THE PROBLEM
Show each line below that contains the word "section".

(Records drawn from a pointing dataset)
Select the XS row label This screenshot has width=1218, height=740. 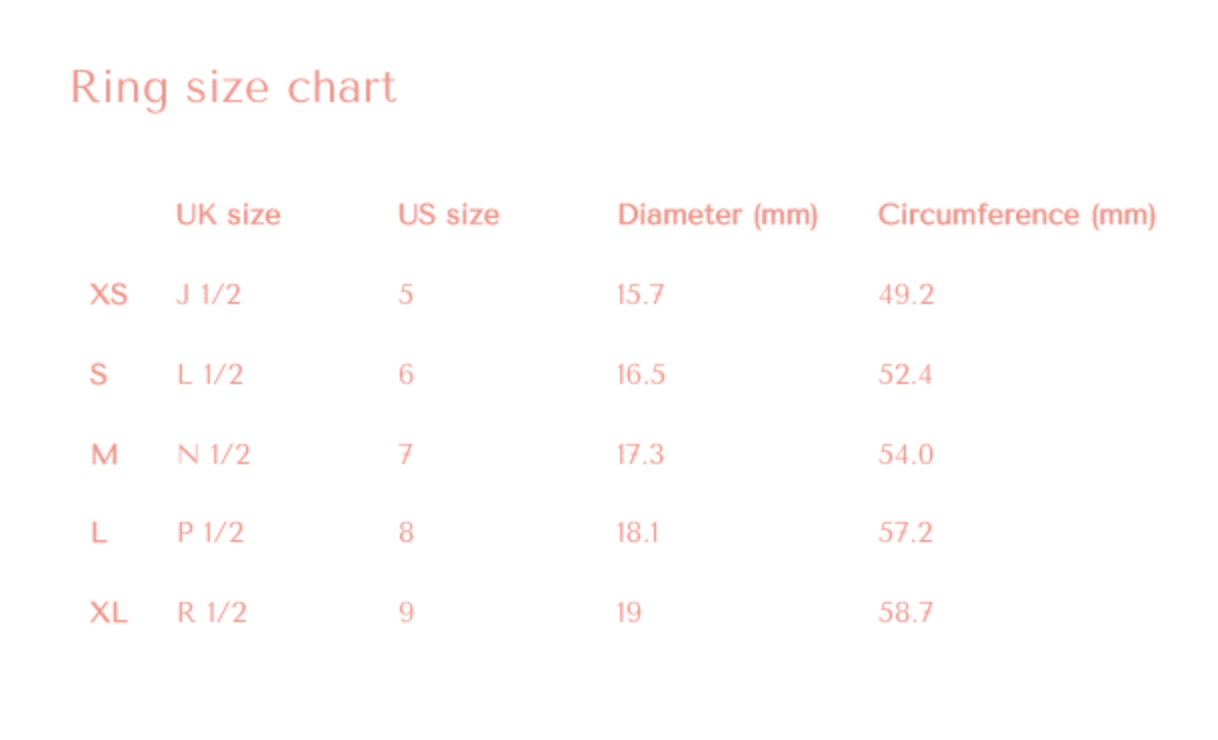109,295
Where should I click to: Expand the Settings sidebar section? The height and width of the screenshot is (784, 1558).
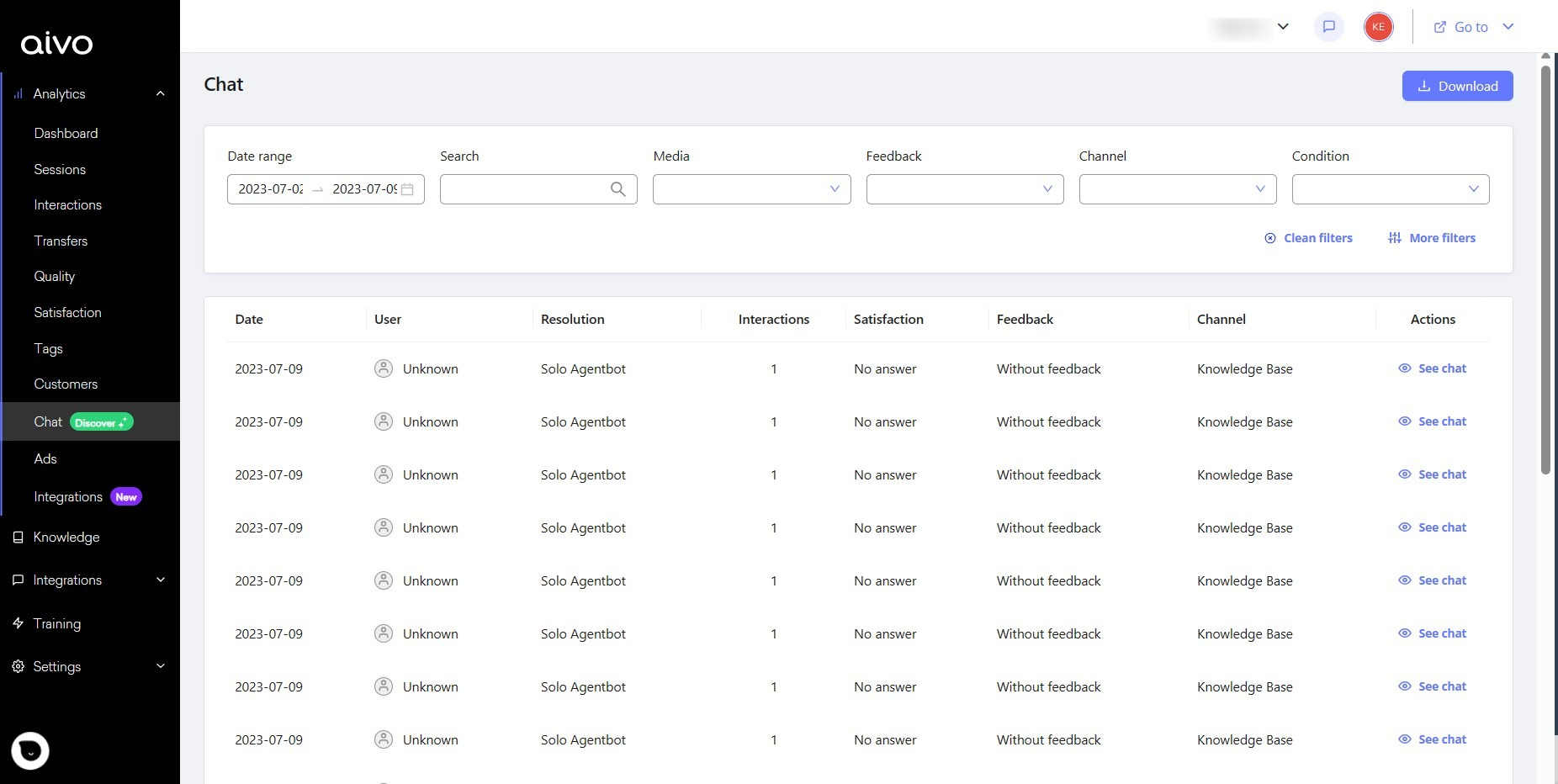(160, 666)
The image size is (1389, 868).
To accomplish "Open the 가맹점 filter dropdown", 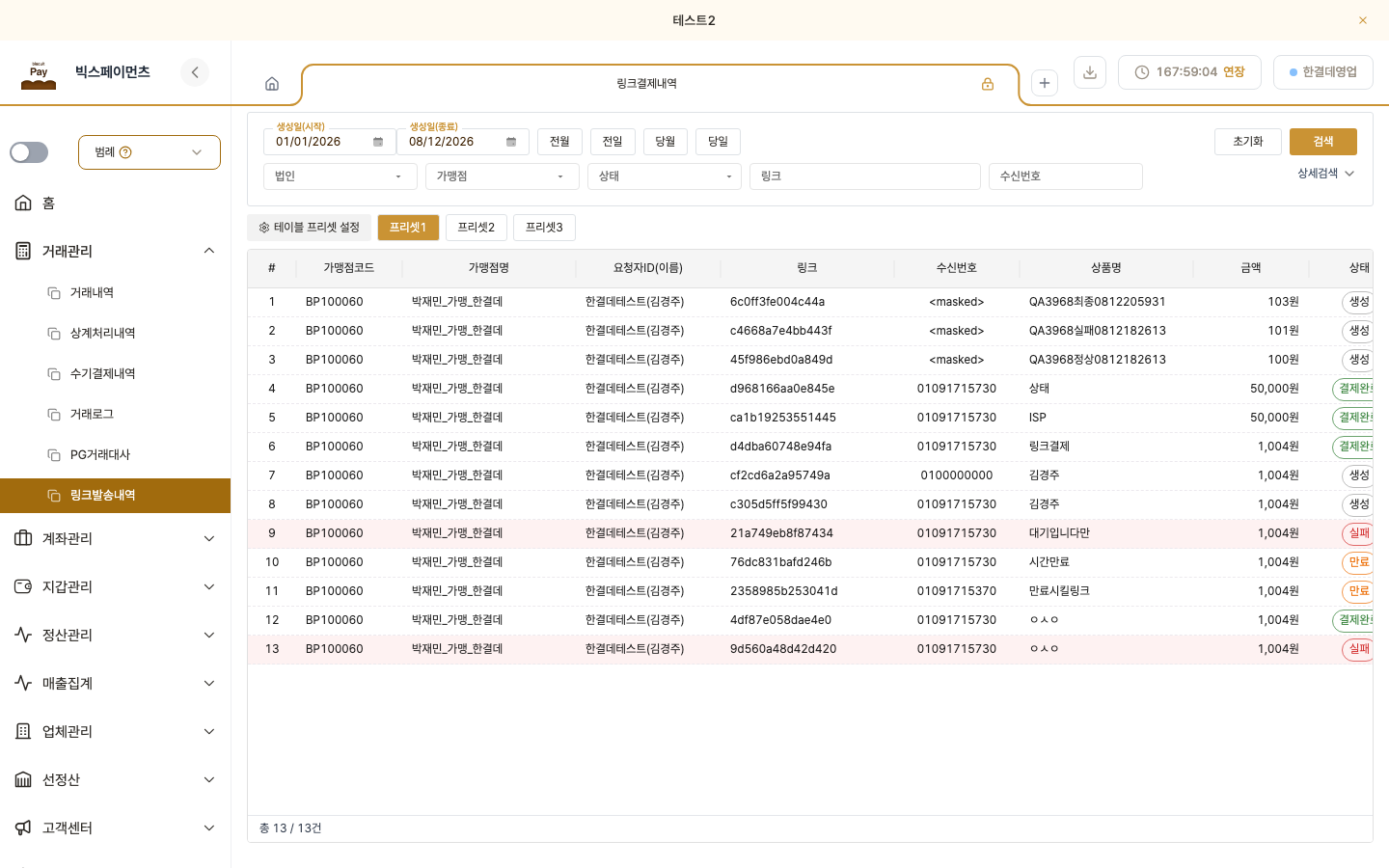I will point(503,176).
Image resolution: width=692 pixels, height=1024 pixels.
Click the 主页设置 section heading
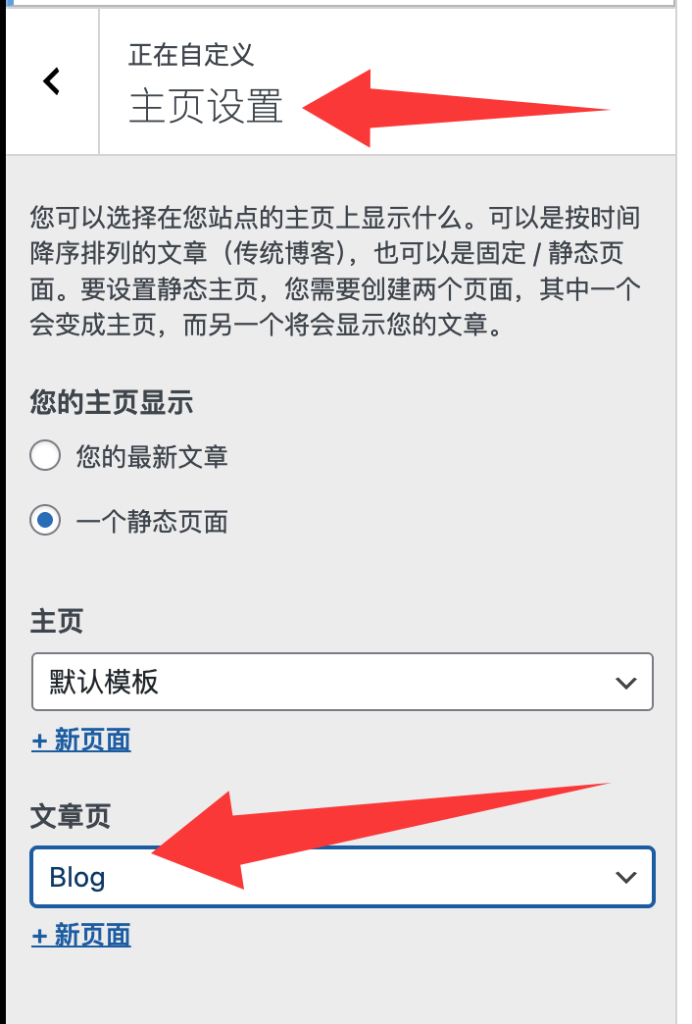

WRITTEN SOLUTION
Where should I click to: Expand the Settings sidebar section? The height and width of the screenshot is (784, 1558).
Click the 主页设置 section heading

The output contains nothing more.